The other injury is neurotmesis, in which axons, connective sheaths, and basal lamina tubes are interrupted. When studied in rodents by nerve cut without repair, a tissue bridge forms between the two ends of the nerve, through which axons closely accompanied by Schwann cells (regeneration units) grow to reach the distal stump (Morris et al. 1972; Meller 1987; Parrinello et al. 2010). Alternatively, after cut the proximal and distal stumps can be reattached, leaving only a microscopic gap to be bridged by regeneration units. This repair mimics the standard clinical treatment of many injuries, although in severe injuries a nerve autograft or nerve conduit is required with variable success (Battiston et al. 2005). With or without repair, functional recovery after nerve cut is generally poor, especially in man but frequently in rodents. An important reason for this is the targeting errors made by regenerating axons in the critical interphase between the proximal and distal nerve stumps, leading to incorrect target innervation (Witzel et al. 2005; Hoke 2006).

Distal to the injury, the consequences are similar irrespective of whether axons are interrupted by crush or cut. The axons of the distal nerve die, triggering a series of events involving Schwann cells, macrophages, and other blood-borne cells. This complex and constructive process (Wallerian degeneration) builds an environment tailored to support the survival of injured neurons, axon regrowth, and guidance (Chen et al. 2007; Vargas and Barres 2007; Allodi et al. 2012) (for details, see the section The Schwann Cell Injury Response in the Distal Stump). The process depends critically on the unusual plasticity of myelin and Remak cells and their ability to adopt new identities during the repair process.

SCHWANN CELL PLASTICITY

Although the discussion below will be framed in terms of myelin cells, similar principles are likely to apply to Remak cells. The differentiation state of the myelin Schwann cell is not fixed, unlike that of its relative the oligodendrocyte, and the cell can readily be destabilized (Jessen and Mirsky 2008). On the one hand, this renders the cells vulnerable to immune assaults or genetic abnormalities seen in demyelinating neuropathies and in tumors in which Schwann cells exist in varying, poorly characterized demyelinated states and/or proliferate abnormally (Scherer and Wrabetz 2008; Lehmann et al. 2012; Ribeiro et al. 2013). On the other hand, the plasticity of myelin cells allows them to respond adaptively to injury by converting to cells that support regeneration. Such cells are seen in the distal stump of cut or crushed nerves. Here, Schwann cells are left without axonal contact, often for a long time, until regenerating axons reach them as they grow through the distal nerve stump toward their targets. (Sulaiman and Gordon 2009; Arthur-Farraj et al. 2012). Other Schwann cells accompany growing axon tips to form the regeneration units found in the bridge or interphase between proximal and distal stumps of cut nerves (Morris et al. 1972; Friede and Bischhausen 1980; Meller 1987; Parrinello et al. 2010). Although these cells are not likely to have lost contact with axons, they have abandoned myelin differentiation, and represent the daughter cells of Schwann cells associated with cut axons just proximal to the injury. An additional Schwann cell group is represented by cells that migrate into the nerve bridge from the distal stump.

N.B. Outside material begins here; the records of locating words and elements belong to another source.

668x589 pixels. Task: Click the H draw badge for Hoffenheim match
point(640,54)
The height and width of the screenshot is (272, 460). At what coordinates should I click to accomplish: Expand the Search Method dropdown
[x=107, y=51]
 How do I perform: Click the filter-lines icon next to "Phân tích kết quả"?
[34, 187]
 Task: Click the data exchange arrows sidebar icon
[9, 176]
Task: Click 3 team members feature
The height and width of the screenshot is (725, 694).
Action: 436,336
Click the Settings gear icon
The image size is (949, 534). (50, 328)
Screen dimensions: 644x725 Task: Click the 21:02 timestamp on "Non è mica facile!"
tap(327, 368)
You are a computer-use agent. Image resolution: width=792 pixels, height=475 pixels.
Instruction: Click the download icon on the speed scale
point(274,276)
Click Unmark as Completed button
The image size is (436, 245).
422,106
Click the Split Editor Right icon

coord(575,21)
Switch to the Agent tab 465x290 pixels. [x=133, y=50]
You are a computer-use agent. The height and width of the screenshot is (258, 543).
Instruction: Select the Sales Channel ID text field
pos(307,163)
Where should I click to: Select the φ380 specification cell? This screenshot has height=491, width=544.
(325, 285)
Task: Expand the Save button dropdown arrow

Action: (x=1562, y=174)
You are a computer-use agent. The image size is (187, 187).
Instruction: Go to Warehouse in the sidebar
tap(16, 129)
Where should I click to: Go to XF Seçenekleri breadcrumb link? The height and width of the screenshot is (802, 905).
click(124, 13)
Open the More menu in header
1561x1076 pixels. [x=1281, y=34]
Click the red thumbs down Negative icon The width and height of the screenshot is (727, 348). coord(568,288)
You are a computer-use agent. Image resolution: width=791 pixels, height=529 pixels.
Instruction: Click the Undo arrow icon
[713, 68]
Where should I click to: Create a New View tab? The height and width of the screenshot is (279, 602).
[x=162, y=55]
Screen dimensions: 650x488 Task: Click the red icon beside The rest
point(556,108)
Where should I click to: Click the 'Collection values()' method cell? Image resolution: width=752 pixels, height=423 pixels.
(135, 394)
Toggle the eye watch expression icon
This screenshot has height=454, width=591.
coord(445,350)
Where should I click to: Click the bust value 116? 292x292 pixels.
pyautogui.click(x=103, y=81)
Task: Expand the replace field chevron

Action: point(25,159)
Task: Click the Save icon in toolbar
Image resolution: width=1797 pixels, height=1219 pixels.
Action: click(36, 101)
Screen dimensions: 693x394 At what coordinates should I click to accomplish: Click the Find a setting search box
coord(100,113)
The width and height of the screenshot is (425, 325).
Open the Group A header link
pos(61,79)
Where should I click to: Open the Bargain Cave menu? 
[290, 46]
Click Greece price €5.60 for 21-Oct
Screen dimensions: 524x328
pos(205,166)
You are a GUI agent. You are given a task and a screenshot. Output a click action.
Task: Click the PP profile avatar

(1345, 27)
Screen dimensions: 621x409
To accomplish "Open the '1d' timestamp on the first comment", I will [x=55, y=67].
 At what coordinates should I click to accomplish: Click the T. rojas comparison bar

Because Schwann cells function in more than one mode during regeneration, it is likely that distinct populations of repair–supportive cells exist, showing characteristic phenotypes or differentiation states depending on location, timing, and type of injury. A nice example of this is when Schwann cells come into direct contact with fibroblasts, specifically, at the injury site following a transection, and this contact triggers migratory behavior important for guiding regrowing axons across the wound site (Parrinello et al. 2010).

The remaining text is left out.